Selecteer [Automatisch detecteren] en de software zal het document automatisch op de optimale resolutie scannen.
[Te scannen zijde]
Selecteer of er slechts één zijde of beide zijden van het document worden gescand.
Als u [Blanco pagina overslaan] selecteert, worden de beelden van blanco pagina's niet opgeslagen.
[Corrigeert automatisch scheef ingevoerde afbeeldingen]
Als een document niet recht is ingevoerd, detecteert de scanner dat het document niet recht staat en zet het scheve beeld recht in het gescande beeld.
Selecteer hieronder de instelling.
-
[UIT]
-
[Rechtzetten op grond van invoerhoek]
-
[Rechtzetten op grond van invoerhoek en inhoud]
[Afbeelding roteren naar tekstrichting]
Als u dit aanvinkt, herkent de scanner de oriëntatie van tekst in de gescande afbeelding en wordt het beeld geroteerd om de oriëntatie van de tekst te corrigeren.
[Dialoogvenster met geavanceerde instellingen gebruiken]
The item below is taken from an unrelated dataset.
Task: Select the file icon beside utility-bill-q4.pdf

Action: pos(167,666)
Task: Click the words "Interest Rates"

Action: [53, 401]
Documentscaninstellingen omvatten standaard items die zijn geconfigureerd in [Scaninstellingen] en de instellingen die zijn geconfigureerd in het dialoogvenster geavanceerde instellingen. De instellingen in het dialoogvenster met geavanceerde instellingen zijn aspecten die niet tot de basisaspecten behoren.
Als u dit aanvinkt, worden naast de basisitems de geavanceerde instellingen ingesteld in het dialoogvenster voor geavanceerde instellingen (scannerdriver). Om de scannerdriver te openen, vinkt u dit item aan en klikt u vervolgens op de toets [Instellingen].
Het dialoogvenster met stuurprogramma-instellingen bevat onderdelen die hetzelfde zijn als de basisonderdelen bij [Scaninstellingen] maar de individuele instellingen worden apart opgeslagen.
De configuratie-instellingen die tijdens het scannen worden gebruikt, worden als volgt bepaald door het selectievakje [Dialoogvenster met geavanceerde instellingen gebruiken].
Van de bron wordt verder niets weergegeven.